The latest film from acclaimed South Korean director Yeon Sang-ho, “Train to Busan,” is an ambitious and visceral zombie apocalypse thriller that has taken the world by storm. Although it opened in late July, the film is already expected to cross the $100 million mark at the global box office later this month.
The film marks the director’s first foray into live action film, as Sang-ho previously made highly praised animated films “The King of Pigs” (2011) and “The Fake” (2013). Sang-ho recently spoke about his transition from animated to live-action films in an interview with Korean Film Biz Zone.

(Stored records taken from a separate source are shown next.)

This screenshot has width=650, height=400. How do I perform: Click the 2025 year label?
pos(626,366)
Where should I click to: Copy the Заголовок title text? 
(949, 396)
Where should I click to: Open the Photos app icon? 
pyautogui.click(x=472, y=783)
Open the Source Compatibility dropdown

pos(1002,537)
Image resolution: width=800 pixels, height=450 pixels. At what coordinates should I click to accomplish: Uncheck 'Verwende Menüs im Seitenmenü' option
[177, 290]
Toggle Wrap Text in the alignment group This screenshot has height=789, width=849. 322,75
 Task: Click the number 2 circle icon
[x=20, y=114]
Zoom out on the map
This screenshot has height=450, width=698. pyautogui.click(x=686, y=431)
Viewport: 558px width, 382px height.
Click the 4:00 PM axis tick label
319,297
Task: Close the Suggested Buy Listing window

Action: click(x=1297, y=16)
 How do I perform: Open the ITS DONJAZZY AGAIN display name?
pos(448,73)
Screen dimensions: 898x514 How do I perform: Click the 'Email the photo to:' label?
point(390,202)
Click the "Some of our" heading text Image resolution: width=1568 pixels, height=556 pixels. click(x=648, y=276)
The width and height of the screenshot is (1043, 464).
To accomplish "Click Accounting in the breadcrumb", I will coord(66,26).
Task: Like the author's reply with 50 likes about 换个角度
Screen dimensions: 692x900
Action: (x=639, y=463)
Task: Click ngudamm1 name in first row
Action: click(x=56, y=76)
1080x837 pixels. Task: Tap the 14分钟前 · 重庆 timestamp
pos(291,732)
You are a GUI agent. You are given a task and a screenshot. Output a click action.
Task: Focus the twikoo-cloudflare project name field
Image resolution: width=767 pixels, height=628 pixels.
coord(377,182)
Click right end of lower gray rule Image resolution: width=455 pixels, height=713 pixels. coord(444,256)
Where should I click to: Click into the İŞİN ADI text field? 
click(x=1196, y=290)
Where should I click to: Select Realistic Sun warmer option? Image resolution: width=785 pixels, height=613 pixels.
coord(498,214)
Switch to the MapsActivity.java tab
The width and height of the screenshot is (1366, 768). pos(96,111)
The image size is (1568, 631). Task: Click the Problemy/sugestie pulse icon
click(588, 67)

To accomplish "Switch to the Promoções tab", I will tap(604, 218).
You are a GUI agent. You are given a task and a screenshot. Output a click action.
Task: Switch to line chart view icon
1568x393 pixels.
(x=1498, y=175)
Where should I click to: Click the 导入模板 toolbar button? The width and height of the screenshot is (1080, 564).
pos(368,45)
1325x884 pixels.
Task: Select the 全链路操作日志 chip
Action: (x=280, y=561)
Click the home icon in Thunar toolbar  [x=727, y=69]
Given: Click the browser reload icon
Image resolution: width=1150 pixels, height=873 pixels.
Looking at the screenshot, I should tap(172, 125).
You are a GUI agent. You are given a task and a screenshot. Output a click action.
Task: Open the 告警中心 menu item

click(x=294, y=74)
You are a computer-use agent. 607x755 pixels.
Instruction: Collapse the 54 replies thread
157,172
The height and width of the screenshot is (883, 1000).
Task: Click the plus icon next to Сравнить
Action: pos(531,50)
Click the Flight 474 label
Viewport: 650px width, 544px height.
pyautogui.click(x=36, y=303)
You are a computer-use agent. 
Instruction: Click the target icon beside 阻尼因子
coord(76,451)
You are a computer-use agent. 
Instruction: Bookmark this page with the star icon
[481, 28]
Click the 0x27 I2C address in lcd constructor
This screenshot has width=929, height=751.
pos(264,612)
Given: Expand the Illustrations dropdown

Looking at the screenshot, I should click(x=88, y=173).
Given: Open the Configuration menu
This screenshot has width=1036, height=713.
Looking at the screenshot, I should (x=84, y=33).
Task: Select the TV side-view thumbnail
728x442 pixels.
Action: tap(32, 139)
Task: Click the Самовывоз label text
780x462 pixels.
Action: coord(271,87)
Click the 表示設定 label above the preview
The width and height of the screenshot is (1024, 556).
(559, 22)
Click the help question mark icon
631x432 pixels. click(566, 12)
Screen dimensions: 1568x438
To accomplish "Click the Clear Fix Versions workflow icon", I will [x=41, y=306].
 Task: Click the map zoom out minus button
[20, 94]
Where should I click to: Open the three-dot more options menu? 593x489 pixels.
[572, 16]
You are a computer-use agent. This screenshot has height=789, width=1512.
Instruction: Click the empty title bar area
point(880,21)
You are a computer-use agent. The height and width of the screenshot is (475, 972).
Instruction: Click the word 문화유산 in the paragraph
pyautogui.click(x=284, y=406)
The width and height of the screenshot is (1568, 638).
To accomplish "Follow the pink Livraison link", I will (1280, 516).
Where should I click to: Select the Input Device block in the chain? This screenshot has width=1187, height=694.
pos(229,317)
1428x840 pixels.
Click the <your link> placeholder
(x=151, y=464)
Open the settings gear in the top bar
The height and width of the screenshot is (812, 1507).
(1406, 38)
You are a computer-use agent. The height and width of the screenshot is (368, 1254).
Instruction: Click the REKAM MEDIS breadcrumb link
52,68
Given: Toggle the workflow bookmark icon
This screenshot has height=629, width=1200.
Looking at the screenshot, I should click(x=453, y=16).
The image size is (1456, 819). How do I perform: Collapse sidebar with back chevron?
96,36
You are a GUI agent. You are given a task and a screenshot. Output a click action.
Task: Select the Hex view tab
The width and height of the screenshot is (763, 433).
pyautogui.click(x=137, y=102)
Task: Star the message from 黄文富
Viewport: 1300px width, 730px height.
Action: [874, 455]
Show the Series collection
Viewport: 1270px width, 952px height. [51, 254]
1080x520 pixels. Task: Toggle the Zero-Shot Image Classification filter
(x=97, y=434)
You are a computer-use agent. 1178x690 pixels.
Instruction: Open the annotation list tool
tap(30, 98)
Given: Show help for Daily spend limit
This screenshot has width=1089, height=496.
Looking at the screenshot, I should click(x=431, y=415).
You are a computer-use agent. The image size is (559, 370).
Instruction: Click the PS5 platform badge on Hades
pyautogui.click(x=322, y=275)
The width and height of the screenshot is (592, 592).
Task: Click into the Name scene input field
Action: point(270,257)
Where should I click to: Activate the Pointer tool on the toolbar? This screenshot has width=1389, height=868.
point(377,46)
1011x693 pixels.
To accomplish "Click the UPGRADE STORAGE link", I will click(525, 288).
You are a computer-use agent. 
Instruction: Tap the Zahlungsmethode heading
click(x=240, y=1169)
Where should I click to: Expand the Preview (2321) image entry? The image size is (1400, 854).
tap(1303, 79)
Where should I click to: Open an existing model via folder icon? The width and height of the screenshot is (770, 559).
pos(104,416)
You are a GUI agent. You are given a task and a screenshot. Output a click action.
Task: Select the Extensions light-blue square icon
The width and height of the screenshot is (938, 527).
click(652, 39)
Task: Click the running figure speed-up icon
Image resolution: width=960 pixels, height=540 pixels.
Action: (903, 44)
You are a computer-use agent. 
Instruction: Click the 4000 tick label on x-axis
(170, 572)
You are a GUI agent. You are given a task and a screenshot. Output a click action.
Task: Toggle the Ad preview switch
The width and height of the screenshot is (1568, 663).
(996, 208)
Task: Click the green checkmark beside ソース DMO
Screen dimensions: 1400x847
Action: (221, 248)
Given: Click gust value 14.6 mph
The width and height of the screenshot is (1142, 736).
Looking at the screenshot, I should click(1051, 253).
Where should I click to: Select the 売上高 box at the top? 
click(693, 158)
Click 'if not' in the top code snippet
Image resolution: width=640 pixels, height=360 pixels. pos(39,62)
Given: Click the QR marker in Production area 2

“I feel some pressure. But on the other hand, I have high expectations for the film since the project will allow me to focus on directing,” he told the outlet. “While making animations, in addition to directing, I have to engage in various tasks such as writing screenplays, drawing and painting, composition and editing. But I can focus on directing during production of ‘Busan.’ Also, the specialized production staffs are giving me a big helping hand. I think I will receive more help from them in the future.”
While Sang-ho’s previous experience with animation clearly comes through in the scenes CGI-laden action sequences, filming these scenes was not always easy for the cast. As the young actress Kim Su-an also told Korean Film Biz Zone, “While we were on location, we had to do over twenty takes, both because of the CGI work they would do later and also some focus problems.”
However, the filming issues did not stop with the special effects. The film’s star, Gong Yoo, described the issues he faced when learning how to fight zombies in a recent chat with online outlet Soompi. “I’ve filmed realistic action films before so I thought they were doable, but fighting with the zombies was extremely complicated,” he told the outlet. “Even if I try to match their movements, their bodies are always convulsing and their arms twisted, so when they attack it’s hard to take it from the receiving end. It’s also difficult to figure out where to hit them during fight scenes because zombies are always moving.”
While the west is relatively numb to zombie films, they remain an unexplored territory for South Korea. In fact, it was the film’s genre that initially attracted Gong Yoo to the part. He said as much in a recent interview with Korean Film Biz Zone. “I didn’t choose this film as a way of adapting my image or in order to show a new side of myself,” he told the outlet. “Instead, I chose it because it’s the first zombie blockbuster in Korea and I think it’s meaningful to try new things in cinema.”
Much like Sang-ho’s fellow countryman, Bong Joon-ho’s 2013 sci-fi film “Snowpiercer” (which also involves a train), “Train to Busan” has a class conflict element to it. Throughout his career, Sang-ho has not shied away from tackling social issues. “The Fake” provided a critique of organized religion while “The King of Pigs” was also a class conflict allegory.
Nevertheless, Sang-ho isn’t sure how his latest film will be read by audiences. “The new film still tells a story about classes. But this film is less explicit in showing the theme. I am really curious about how audiences will respond to it,” he told Korean Film Biz Zone. “According to the investment company, the first half has similar characteristics to my previous films, but the second half is like a genre film loaded with a lot of action.”
So far, it seems that critics have definitely taken notice of the class conflict at the film’s center. Jeannette Catsoulis of the New York Times briefly summarized the film as “a public-transportation horror movie with a side helping of class warfare.”
While “Train to Busan” continues to surge at the box office, Sang-ho has returned to his roots by making an animated prequel, “Seoul Station,” which premiered at the Edinburgh Film Festival in August. The success of “Train to Busan” has led to to talk of a possible sequel. Sang-ho recently addressed this, telling Soompi, “I suppose since Ma Dong Seok‘s character is living on as a zombie, they could do a sequel from his character’s perspective.”
While it remains to be seen if a sequel will indeed materialize, with the film’s growing popularity, it appears that the demand will be great.